» Material shown
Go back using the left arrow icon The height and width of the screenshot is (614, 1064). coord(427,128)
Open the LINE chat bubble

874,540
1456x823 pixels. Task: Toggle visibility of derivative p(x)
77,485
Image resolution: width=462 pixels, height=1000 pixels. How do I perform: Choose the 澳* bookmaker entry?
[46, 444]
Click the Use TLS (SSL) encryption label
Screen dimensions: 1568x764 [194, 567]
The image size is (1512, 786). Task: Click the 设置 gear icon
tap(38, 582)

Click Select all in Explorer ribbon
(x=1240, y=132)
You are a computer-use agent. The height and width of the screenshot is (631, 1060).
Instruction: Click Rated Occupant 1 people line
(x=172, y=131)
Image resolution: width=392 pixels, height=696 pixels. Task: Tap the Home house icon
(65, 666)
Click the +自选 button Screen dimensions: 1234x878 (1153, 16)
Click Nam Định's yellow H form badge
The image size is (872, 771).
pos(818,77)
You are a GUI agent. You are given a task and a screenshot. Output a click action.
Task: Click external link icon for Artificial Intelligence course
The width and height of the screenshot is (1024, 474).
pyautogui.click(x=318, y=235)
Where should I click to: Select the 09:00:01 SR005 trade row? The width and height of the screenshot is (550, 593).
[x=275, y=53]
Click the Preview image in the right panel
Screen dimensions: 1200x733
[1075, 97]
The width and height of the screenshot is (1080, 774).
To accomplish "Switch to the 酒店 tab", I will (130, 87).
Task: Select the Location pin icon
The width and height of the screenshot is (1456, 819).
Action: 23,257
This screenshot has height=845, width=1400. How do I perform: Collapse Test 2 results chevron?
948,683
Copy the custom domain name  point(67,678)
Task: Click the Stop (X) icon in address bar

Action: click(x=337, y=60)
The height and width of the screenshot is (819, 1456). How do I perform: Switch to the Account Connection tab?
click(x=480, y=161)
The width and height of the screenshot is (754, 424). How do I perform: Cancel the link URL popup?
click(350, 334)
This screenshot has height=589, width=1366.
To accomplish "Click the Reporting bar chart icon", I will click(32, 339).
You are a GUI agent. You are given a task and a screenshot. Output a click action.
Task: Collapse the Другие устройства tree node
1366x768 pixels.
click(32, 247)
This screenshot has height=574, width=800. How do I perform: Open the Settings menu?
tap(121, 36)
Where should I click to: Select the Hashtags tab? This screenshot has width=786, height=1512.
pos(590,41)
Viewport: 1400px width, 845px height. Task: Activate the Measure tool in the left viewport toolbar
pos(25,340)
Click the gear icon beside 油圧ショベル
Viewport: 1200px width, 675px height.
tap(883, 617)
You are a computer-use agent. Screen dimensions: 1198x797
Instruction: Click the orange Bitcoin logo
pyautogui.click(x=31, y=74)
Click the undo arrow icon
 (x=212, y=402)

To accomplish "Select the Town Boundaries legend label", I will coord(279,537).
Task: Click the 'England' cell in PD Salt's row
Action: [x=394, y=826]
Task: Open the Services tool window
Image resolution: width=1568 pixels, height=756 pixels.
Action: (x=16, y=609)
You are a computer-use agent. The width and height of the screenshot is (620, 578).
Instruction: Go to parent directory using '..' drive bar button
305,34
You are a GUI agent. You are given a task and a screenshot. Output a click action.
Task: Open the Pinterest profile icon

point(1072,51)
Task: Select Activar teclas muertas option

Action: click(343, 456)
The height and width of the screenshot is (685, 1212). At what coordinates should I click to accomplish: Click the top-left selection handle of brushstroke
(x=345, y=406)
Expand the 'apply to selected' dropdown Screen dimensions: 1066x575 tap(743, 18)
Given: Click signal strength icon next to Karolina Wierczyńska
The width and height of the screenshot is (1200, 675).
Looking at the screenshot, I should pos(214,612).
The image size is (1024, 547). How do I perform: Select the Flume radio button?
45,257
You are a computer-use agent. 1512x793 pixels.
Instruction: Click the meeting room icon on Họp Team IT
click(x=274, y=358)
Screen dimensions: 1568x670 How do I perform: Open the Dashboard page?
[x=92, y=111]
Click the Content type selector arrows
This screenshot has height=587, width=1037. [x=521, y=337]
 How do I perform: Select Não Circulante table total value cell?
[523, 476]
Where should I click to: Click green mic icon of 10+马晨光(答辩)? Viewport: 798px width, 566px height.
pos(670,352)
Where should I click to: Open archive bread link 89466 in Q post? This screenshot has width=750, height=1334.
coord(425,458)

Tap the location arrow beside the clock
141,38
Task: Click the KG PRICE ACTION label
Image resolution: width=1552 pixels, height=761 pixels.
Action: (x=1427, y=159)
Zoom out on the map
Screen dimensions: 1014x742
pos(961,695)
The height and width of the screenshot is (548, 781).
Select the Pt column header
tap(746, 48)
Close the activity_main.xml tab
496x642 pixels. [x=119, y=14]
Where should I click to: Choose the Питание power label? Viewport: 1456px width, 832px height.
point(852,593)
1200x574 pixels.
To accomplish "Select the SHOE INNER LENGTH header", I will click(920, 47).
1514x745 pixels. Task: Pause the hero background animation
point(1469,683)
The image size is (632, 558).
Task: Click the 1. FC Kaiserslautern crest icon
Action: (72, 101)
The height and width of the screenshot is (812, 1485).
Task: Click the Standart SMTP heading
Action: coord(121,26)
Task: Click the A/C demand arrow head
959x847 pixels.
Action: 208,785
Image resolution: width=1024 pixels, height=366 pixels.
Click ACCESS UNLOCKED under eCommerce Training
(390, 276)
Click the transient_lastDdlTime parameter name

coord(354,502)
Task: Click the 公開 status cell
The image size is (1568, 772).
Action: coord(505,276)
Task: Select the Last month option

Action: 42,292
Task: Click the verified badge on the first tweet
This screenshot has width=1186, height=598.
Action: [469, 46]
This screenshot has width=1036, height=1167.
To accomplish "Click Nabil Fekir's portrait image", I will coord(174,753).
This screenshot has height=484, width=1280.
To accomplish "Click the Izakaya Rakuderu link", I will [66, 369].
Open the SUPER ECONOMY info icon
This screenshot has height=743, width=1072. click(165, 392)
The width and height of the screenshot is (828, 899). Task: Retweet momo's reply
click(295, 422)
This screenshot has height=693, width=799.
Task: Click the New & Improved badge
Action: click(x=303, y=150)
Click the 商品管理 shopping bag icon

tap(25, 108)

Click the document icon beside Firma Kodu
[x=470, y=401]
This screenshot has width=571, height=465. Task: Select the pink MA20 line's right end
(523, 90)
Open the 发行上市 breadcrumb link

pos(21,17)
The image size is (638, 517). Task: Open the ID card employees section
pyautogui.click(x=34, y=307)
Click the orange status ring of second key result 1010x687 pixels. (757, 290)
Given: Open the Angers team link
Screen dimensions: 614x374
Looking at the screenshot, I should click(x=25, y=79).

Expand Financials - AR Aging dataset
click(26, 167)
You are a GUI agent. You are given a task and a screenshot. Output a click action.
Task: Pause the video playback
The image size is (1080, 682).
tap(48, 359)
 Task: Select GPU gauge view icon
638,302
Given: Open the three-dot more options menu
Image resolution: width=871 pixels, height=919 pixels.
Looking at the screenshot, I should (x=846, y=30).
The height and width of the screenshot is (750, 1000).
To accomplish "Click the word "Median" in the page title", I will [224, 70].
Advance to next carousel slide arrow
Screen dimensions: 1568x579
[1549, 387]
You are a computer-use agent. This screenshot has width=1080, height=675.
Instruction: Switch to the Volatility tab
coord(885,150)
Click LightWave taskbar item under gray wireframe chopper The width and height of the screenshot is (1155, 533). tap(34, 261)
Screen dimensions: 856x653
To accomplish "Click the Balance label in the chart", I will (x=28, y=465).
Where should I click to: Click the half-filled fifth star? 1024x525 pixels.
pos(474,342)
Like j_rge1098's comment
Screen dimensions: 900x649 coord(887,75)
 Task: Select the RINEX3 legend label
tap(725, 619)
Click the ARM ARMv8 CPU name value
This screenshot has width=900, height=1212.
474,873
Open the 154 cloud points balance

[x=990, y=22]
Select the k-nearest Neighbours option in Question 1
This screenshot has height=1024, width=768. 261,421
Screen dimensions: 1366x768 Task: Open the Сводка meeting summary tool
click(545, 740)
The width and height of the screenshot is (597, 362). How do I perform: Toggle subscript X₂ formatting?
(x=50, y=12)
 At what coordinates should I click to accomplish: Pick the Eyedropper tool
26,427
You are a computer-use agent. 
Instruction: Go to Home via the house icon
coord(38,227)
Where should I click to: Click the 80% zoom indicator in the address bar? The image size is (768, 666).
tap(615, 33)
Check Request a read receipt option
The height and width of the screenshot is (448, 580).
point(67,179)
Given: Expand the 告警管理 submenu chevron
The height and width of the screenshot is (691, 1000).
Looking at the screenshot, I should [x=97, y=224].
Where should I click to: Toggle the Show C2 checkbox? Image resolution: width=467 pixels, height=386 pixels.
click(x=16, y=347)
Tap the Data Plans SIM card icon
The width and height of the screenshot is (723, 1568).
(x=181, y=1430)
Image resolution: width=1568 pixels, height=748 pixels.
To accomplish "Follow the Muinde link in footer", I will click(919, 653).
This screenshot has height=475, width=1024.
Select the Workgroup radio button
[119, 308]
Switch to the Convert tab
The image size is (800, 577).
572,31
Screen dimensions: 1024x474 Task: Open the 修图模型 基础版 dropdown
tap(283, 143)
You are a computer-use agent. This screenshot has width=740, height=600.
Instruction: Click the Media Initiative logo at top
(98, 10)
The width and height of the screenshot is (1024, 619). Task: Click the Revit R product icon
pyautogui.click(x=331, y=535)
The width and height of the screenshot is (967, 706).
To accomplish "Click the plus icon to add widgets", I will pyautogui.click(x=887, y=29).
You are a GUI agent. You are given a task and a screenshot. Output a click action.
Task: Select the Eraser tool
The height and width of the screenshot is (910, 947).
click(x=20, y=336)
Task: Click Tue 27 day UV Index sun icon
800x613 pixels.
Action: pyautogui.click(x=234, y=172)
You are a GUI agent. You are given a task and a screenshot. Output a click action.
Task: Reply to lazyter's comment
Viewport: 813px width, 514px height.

» Work to do
Rewrite the data from the first line through the line containing "(x=1240, y=132)", changing "Click" to "Press" and leaving everything else as it is. Give back only those lines.

» Task solution
Go back using the left arrow icon The height and width of the screenshot is (614, 1064). coord(427,128)
Open the LINE chat bubble

874,540
1456x823 pixels. Task: Toggle visibility of derivative p(x)
77,485
Image resolution: width=462 pixels, height=1000 pixels. How do I perform: Choose the 澳* bookmaker entry?
[46, 444]
Press the Use TLS (SSL) encryption label
Screen dimensions: 1568x764 [194, 567]
The image size is (1512, 786). Task: Press the 设置 gear icon
tap(38, 582)

Press Select all in Explorer ribbon
(x=1240, y=132)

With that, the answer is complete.